Призыв «оставаться внизу» и похожее на оскорбление человеческого величия подчинение зооморфному символу, несомненно, стремятся показать нам, что мы должны осоз­навать упомянутые только что простые истины и не упу­скать из виду, что земной человек благодаря своей анато­мии и физиологии и несмотря на все свои порывы «вверх» был и остается близким родственником антропоидов. Че­ловек, желающий благодаря саморазвитию, без потерь, достичь высшего уровня духовного существования, должен ясно видеть, что это не в его силах; подобные изменения зависят от условий, на которые ему не дано воздейство­вать. Человек может только испытывать тоску, «возды­хать» и молиться в надежде, что нечто вознесет его над его собственным уровнем — ведь повторить трюк барона Мюнхгаузена самостоятельно он не способен.

## ЗАДАНИЯ
• A. Изложите в виде краткого списка абзац фрагмента, начинающийся словами «Призыв „оставаться внизу“». Основные утверждения нужно сохранить.
• B. Напишите продолжение фрагмента о невозможности для человека подняться над своим уровнем собственными силами, начиная сразу после его последнего предложения.
Записи получены из другого источника.

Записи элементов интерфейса

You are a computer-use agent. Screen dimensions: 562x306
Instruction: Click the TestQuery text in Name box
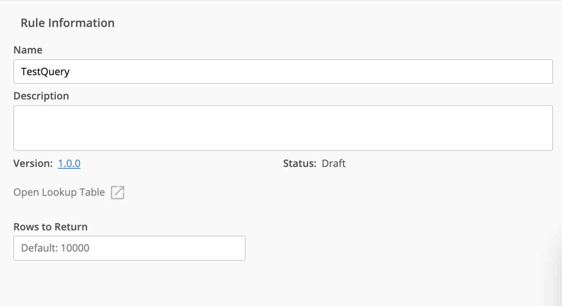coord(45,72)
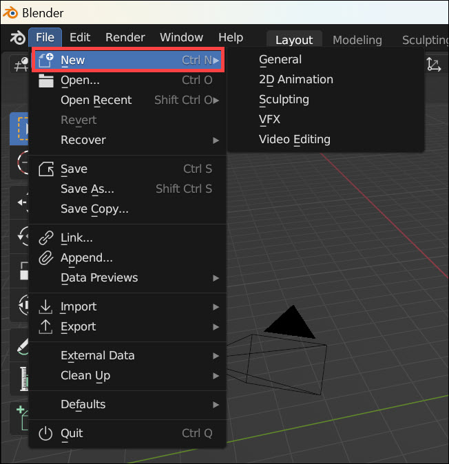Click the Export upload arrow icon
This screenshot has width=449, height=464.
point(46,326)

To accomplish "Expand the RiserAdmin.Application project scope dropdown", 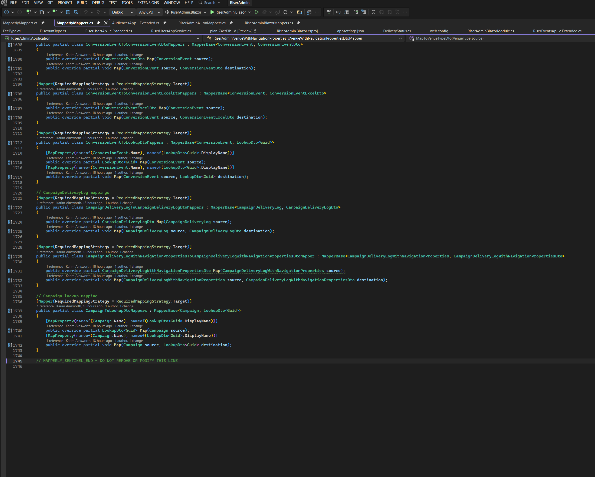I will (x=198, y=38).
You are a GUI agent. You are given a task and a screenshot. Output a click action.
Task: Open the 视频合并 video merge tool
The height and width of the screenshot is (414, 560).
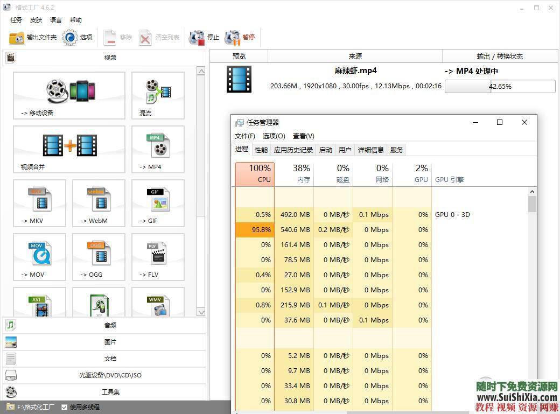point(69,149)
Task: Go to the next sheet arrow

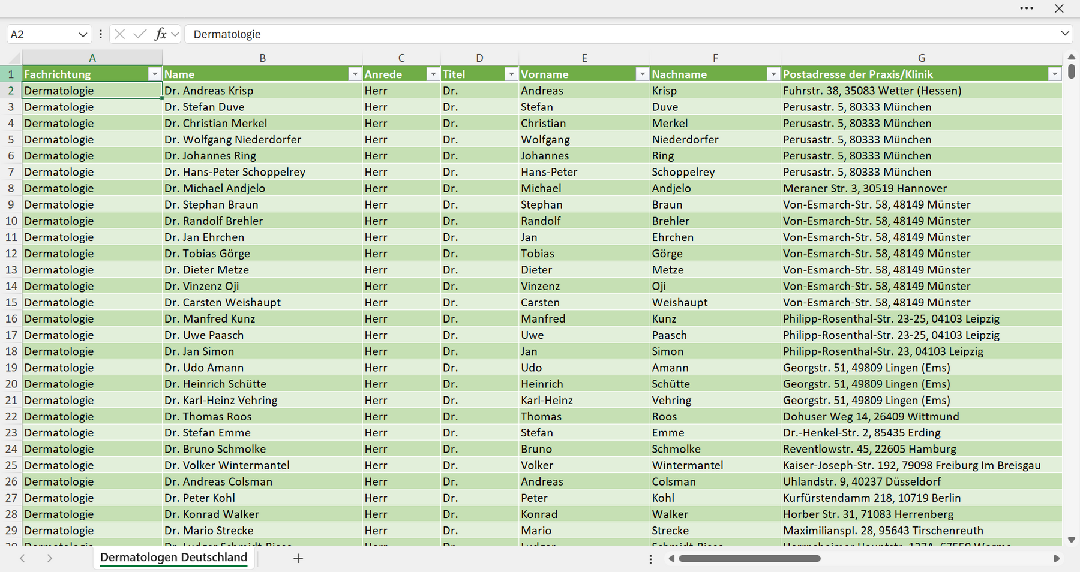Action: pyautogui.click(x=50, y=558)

--

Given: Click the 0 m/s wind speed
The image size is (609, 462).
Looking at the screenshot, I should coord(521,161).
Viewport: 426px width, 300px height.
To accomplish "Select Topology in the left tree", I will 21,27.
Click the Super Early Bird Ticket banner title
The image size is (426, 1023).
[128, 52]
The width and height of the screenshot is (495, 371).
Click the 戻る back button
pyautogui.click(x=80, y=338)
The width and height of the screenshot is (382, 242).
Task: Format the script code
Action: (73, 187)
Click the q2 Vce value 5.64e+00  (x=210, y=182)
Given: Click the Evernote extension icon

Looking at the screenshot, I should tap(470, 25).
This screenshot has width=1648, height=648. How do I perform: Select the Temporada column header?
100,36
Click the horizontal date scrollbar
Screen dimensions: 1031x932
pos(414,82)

## ОТВЕТЫ
• A.
- Призыв «оставаться внизу» и подчинение зооморфному символу, похожее на оскорбление человеческого величия, напоминают о простых истинах.
- По анатомии и физиологии земной человек, несмотря на все порывы «вверх», был и остается близким родственником антропоидов.
- Достичь высшего уровня духовного существования саморазвитием и без потерь человеку не под силу. Такие изменения зависят от условий, на которые он не может воздействовать.
- Ему остается лишь тосковать, «воздыхать» и молиться в надежде, что нечто вознесет его над собственным уровнем. Повторить трюк барона Мюнхгаузена самостоятельно он не способен.

• B.
Благодаря подобной позиции он пробуждает в своем бес­сознательном силы, которые могут оказать ему большую помощь — если его слух достаточно тонок, чтобы их по­нять, — но одновременно представляют большую опас­ность — если ему не хватает дара понимания. Независимо от того, как мы назовем пробуждаемые таким образом си­лы и возможности, их реальность остается несомненной. Никто не запретит человеку с религиозным мироощуще­нием вполне последовательно обозначать их словами «бо­ги», «демоны» или даже указывающим на некий абсолют термином «Бог»; ведь опыт ясно показывает, что их пове­дение соответствует этим обозначениям. Некоторые в дан­ной связи говорят о «материи», полагая, что, вводя и ис­пользуя это слово, они выдвигают новую идею; на деле же они просто заменяют X на Y и ни в коей мере не продви­гаются вперед по сравнению с тем, что уже известно. В данном случае единственное, о чем можно говорить с уве­ренностью — это наше глубочайшее неведение, мешающее хотя бы уловить приближение разгадки великой тайны. Лишь рискованный скачок в религиозную веру позволяет выйти за рамки узаконенной формулы: «дело обстоит так, как если бы...»; но право на этот рискованный скачок мы оставляем людям, наделенным соответствующими склонностями или благодатью. Любой кажущийся или реальный прогресс зависит от экспериментальных данных и фактов; однако установление последних — и ныне мы об этом уже хорошо знаем — представляет собой одну из сложнейших задач для человеческого духа.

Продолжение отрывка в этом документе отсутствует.